Almost 36 were killed and 145 injured in a span of 24 hours. This is a brief example of the havoc caused by rains on a single day in Pakistan this year. The situation has become far more severe in recent days. So far, the flooding in Pakistan has taken the lives of more than 1,300 people and caused large-scale destruction with far-reaching consequences. Pakistan is ranked among the most climate-vulnerable countries in the world, according to the Global Climate Risk Index.
Heavy monsoon rains have not just taken the lives of people, but have robbed them of the basic necessities for survival, such as food or shelter. During the current monsoon season, almost 50,000,000 people have reportedly been displaced from their homes and some 900,000 livestock have perished.
Rescue operations are in progress all over the country. Medical aid is being provided to the sick, affected areas have been evacuated, and the people have been shifted to safer areas. The military’s media wing reports that army troops from the Pano Aqil Garrison have taken the forefront and helped in the relief operations and in the provision of medical aid and transferring of the affected to less-damaged places.
Similarly, rescue operations are being carried out in Balochistan. It was during a similar relief operation that the core commander of Quetta, Lt. General Sarfraz Ali, along with 5 other military officers, embraced martyrdom near Lasbella as their helicopter crashed due to bad weather.
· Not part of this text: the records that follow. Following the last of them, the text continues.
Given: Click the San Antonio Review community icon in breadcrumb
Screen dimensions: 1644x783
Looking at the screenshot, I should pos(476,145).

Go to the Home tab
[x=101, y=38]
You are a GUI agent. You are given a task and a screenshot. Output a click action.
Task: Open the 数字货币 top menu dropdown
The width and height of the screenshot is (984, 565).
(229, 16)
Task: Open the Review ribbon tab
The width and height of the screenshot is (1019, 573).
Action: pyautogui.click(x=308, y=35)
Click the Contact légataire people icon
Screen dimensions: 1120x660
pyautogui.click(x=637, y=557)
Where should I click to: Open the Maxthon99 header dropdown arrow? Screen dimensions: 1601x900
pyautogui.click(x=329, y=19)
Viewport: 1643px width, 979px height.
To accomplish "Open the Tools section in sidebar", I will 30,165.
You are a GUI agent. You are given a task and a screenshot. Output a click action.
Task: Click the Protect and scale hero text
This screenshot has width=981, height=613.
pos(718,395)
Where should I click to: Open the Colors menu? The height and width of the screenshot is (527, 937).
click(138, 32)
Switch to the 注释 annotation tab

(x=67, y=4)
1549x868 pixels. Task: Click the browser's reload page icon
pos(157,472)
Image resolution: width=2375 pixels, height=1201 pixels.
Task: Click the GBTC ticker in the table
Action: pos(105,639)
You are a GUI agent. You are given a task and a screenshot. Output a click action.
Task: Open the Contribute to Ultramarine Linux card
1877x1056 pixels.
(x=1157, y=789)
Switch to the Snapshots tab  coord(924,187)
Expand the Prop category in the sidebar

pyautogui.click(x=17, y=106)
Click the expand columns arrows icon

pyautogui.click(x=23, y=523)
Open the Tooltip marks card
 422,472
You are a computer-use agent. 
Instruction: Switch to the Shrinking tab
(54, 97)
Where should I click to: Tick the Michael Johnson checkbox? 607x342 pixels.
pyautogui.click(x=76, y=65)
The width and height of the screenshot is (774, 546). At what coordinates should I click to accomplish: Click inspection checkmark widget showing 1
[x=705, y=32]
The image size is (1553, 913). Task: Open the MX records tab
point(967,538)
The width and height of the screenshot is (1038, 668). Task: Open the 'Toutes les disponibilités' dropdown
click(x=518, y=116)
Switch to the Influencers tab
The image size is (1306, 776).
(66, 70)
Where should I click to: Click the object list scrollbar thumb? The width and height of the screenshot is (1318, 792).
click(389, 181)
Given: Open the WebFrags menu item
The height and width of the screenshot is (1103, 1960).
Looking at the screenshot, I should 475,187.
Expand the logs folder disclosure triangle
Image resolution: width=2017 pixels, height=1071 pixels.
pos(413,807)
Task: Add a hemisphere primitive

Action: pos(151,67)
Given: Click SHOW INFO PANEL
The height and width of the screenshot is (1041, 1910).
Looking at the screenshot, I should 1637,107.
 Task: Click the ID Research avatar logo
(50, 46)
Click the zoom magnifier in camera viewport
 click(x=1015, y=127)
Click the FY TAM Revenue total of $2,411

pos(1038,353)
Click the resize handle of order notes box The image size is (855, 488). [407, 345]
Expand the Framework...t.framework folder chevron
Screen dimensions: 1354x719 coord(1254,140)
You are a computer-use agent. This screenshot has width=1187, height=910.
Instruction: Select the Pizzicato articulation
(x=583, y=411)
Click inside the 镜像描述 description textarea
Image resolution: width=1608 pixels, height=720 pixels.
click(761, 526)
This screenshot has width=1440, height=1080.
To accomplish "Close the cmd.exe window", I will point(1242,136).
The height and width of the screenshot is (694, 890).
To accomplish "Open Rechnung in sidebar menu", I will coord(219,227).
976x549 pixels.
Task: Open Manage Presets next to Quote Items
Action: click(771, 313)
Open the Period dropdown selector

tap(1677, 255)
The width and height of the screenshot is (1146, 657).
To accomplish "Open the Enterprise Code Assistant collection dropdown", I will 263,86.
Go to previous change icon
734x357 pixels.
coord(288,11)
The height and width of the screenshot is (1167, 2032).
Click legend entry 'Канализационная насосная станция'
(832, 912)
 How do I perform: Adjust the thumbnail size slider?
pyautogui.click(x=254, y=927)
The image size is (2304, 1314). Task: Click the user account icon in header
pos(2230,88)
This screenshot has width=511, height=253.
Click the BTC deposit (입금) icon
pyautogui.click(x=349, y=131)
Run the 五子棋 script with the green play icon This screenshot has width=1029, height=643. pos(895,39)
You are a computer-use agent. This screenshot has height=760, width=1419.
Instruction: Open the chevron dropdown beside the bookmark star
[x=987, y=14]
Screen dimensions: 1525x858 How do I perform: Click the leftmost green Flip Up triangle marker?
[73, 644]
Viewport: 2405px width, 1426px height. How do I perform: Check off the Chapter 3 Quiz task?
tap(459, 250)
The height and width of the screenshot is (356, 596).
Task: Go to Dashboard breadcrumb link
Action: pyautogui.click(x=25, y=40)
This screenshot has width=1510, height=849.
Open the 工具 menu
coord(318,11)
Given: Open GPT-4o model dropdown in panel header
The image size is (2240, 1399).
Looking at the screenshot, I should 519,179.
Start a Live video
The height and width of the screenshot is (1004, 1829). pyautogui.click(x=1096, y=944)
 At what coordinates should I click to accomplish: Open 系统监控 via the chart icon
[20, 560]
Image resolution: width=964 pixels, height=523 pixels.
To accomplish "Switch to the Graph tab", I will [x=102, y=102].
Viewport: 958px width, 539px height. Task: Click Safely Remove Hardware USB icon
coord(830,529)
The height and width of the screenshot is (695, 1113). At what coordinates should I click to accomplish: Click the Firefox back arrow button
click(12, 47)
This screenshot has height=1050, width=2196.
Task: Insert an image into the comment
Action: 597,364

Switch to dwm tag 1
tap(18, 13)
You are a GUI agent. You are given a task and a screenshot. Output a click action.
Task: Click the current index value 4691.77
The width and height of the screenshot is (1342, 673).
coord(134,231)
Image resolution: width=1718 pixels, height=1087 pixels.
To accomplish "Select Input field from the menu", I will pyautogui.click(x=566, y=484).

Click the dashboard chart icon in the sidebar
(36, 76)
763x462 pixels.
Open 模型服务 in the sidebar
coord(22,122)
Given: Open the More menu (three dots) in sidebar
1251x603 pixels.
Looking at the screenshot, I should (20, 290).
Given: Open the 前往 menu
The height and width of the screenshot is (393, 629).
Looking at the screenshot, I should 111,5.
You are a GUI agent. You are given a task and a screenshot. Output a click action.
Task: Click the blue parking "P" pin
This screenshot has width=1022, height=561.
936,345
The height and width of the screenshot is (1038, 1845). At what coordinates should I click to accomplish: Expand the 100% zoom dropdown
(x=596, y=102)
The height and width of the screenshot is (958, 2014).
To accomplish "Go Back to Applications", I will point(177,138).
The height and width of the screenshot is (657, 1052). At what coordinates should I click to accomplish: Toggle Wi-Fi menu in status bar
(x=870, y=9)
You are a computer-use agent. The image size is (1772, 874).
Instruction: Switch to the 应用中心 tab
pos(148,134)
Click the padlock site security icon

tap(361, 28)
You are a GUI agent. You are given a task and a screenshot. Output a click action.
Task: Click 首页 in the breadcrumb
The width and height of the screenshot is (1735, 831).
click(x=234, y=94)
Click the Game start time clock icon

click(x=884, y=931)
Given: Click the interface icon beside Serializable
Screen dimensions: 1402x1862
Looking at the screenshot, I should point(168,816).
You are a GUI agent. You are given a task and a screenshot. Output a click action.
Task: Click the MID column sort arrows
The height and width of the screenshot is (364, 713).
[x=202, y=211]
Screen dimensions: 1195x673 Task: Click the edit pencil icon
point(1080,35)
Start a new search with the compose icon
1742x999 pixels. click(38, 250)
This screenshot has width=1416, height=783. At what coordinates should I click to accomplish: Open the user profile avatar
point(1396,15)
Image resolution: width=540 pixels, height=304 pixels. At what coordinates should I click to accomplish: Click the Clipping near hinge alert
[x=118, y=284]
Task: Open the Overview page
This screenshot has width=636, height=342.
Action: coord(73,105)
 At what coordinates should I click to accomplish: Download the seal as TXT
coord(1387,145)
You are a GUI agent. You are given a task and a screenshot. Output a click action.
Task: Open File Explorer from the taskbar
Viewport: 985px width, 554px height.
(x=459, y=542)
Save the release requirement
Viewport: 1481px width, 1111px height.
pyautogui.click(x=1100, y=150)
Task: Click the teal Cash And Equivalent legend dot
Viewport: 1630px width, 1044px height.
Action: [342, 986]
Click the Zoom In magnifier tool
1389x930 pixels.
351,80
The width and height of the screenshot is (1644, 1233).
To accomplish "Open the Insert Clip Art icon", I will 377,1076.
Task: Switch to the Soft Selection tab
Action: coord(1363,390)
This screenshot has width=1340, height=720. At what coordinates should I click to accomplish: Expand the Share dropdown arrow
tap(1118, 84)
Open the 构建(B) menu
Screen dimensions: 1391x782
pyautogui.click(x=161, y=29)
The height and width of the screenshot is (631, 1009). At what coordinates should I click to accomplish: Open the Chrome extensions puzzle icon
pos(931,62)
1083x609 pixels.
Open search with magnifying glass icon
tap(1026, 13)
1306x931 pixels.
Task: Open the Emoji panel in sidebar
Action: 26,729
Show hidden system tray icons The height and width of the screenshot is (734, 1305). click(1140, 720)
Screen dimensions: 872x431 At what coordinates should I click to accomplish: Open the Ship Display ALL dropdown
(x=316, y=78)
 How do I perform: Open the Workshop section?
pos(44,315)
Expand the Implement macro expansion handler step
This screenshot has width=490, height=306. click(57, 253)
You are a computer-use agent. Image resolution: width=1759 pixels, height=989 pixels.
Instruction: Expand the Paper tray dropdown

Rescue operations and relief activities are also taking place in Southern Punjab and medical aid is being provided to the flood-affected people in Vehari, Rajan Pur, and Dera Ghazi Khan. Rains have also been devastating for the province of Khyber Pakhtunkhwa with heavy losses to property and lives. Chief Minister Khyber Pakhtunkhwa, Mahmood Khan, has directed concerned authorities to expedite relief and rescue operations in the calamity-hit areas.